> -----Original Message-----
> From: Kevin Traynor [mailto:[email protected]]
> Sent: Friday, January 26, 2018 3:48 PM
> To: Ilya Maximets <[email protected]>; Stokes, Ian
> <[email protected]>; [email protected]
> Cc: Flavio Leitner <[email protected]>; Loftus, Ciara
> <[email protected]>; Kavanagh, Mark B <[email protected]>;
> Jan Scheurich ([email protected]) <[email protected]>;
> Ben Pfaff ([email protected]) <[email protected]>; [email protected]; Venkatesan
> Pradeep <[email protected]>
> Subject: Re: Mempool issue for OVS 2.9
>
> hOn 01/26/2018 03:16 PM, Ilya Maximets wrote:
> > On 26.01.2018 15:00, Stokes, Ian wrote:
> >> Hi All,
> >>
> >> Recently an issue was raised regarding the move from a single shared
> mempool model that was in place up to OVS 2.8, to a mempool per port model
> introduced in 2.9.
> >>
> >> https://mail.openvswitch.org/pipermail/ovs-discuss/2018-January/04602
> >> 1.html
> >>
> >> The per port mempool model was introduced in September 5th with commit
> d555d9bded to allow fine grain control on a per port case of memory usage.
> >>
> >> In the 'common/shared mempool' model, ports sharing a similar MTU would
> all share the same buffer mempool (e.g. the most common example of this
> being that all ports are by default created with a 1500B MTU, and as such
> share the same mbuf mempool).
> >>
> >> This approach had some drawbacks however. For example, with the shared
> memory pool model a user could exhaust the shared memory pool (for
> instance by requesting a large number of RXQs for a port), this would
> cause the vSwitch to crash as any remaining ports would not have the
> required memory to function. This bug was discovered and reported to the
> community in late 2016 https://mail.openvswitch.org/pipermail/ovs-
> discuss/2016-September/042560.html.
> >>
> >> The per port mempool patch aimed to avoid such issues by allocating a
> separate buffer mempool to each port.
> >>
> >> An issue has been flagged on ovs-discuss, whereby memory dimensions
> provided for a given number of ports on OvS 2.6-2.8 may be insufficient to
> support the same number of ports in OvS 2.9, on account of the per-port
> mempool model without re-dimensioning extra memory. The effect of this is
> use case dependent (number of ports, RXQs, MTU settings, number of PMDs
> etc.) The previous 'common-pool' model was rudimentary in estimating the
> mempool size and was marked as something that was to be improved upon. The
> memory allocation calculation for per port model was modified to take the
> possible configuration factors mentioned into account.
> >>
> >> It's unfortunate that this came to light so close to the release code
> freeze - but better late than never as it is a valid problem to be
> resolved.
> >>
> >> I wanted to highlight some options to the community as I don't think
> the next steps should be taken in isolation due to the impact this feature
> has.
> >>
> >> There are a number of possibilities for the 2.9 release.
> >>
> >> (i) Revert the mempool per port patches and return to the shared
> mempool model. There are a number of features and refactoring in place on
> top of the change so this will not be a simple revert. I'm investigating
> what exactly is involved with this currently.
> >
> > This looks like a bad thing to do. Shared memory pools has their own
> > issues and hides the real memory usage by each port. Also, reverting
> > seems almost impossible, we'll have to re-implement it from scratch.
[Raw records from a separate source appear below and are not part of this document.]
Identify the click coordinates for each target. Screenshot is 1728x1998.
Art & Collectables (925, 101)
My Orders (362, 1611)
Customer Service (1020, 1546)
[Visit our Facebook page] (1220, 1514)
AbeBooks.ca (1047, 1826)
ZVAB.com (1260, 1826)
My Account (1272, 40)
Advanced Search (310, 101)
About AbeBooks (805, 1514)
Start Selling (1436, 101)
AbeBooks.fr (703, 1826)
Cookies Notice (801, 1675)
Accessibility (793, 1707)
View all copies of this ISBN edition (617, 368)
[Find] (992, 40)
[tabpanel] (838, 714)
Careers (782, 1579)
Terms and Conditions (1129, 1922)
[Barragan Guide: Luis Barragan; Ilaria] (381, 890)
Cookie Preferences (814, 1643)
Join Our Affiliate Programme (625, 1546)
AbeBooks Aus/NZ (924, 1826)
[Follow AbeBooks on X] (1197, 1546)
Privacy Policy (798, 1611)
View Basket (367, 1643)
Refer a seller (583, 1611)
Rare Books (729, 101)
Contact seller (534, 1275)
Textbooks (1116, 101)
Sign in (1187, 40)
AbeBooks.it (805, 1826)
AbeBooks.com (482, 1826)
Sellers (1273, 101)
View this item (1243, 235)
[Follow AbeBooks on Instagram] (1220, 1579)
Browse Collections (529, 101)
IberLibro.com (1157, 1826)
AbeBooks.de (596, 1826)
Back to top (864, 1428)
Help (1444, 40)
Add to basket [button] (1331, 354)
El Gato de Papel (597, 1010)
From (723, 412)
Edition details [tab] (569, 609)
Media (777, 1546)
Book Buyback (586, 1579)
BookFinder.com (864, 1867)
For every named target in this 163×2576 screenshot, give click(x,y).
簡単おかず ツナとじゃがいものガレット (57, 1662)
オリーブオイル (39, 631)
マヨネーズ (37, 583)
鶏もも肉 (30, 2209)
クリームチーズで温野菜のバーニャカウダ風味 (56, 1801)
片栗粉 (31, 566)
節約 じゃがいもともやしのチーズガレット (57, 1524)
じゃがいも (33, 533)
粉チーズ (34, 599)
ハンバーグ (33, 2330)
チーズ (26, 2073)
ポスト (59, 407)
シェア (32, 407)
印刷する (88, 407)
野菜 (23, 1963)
I would agree, reverting isn’t as straight forward an option due to the amount
of commits that were introduced in relation to the per port mempool feature
over time(listed below for completeness).
netdev-dpdk: Create separate memory pool for each port: d555d9b
netdev-dpdk: fix management of pre-existing mempools:b6b26021d
netdev-dpdk: Fix mempool names to reflect socket id: f06546a
netdev-dpdk: skip init for existing mempools: 837c176
netdev-dpdk: manage failure in mempool name creation: 65056fd
netdev-dpdk: Reword mp_size as n_mbufs: ad9b5b9
netdev-dpdk: Rename dpdk_mp_put as dpdk_mp_free: a08a115
netdev-dpdk: Fix mp_name leak on snprintf failure: ec6edc8
netdev-dpdk: Fix dpdk_mp leak in case of EEXIST: 173ef76
netdev-dpdk: Factor out struct dpdk_mp: 24e78f9
netdev-dpdk: Remove unused MAX_NB_MBUF: bc57ed9
netdev-dpdk: Fix mempool creation with large MTU: af5b0da
netdev-dpdk: Add debug appctl to get mempool information: be48173
Although a lot of these are fixes/formatting, we would have to introduce a new
series and re-introduce shared model by removing the per port specifics. This
will require extensive testing also.
Functionality such as the mempool debug tool would also be impacted as well
(I'm not sure how valuable it would be for 1 shared mempool).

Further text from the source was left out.